The average force F exherted by the nail over the hammer is 178.4 lbf.

Explanation:

The force F exherted by the nail over the hammer is defined as:

F = |I|/Δt

Where I and Δt are the magnitude of the impact and the period of time respectively. We know that the impact can be calculated as the difference in momentum:

I = ΔP = Pf - Pi

Where Pf and Pi are the momentum after and before the impact.
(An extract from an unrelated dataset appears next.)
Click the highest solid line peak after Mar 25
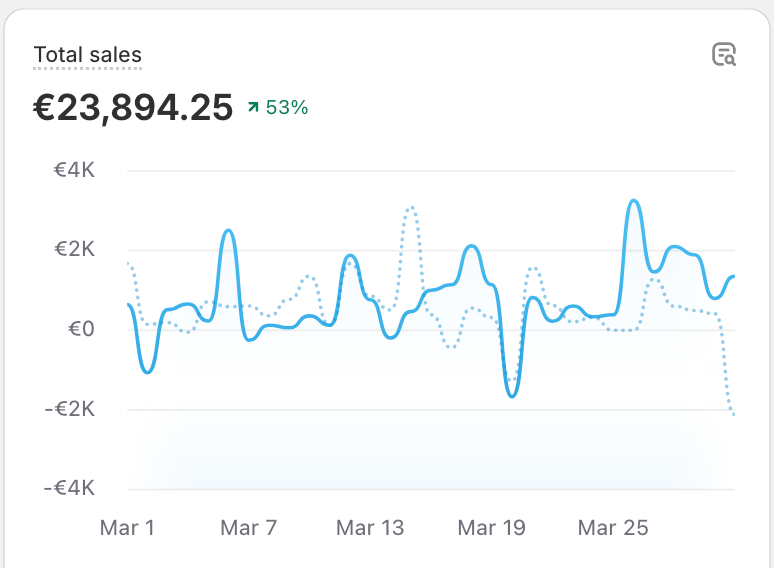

Recalling for the definition for momentum:

P = m.v  

Where m and v are the mass and the velocity of the body respectively. Notice that final hummer's momentum is zero due to the hammers de-acelerate to zero velocity. Then the momentum variation will be expressed as:

ΔP =  - Pi = -m.vi

The initial velocity is given as 50 mph and we will expressed in ft/s:

vi = 50 mph * 1.47 ft/s/mph = 73.3 ft/s

By multiplyng by the mass of 1.8 lbs, we obtain the impulse I:

|I|= |ΔP|= |-m.vi| = 1.8 lb  * 73.3 ft/s = 132 lb.ft/s

Dividing the impulse by a duration of 0.023 seconds, we finally find the force F:

F =  132 lb.ft/s / 0.023 s = 5740 lb.ft/s^2  

Expressing in lbf:

F = 5740 lb.ft/s^2 * 0.031 lbf/lb.ft/s^2  =  178.4 lbf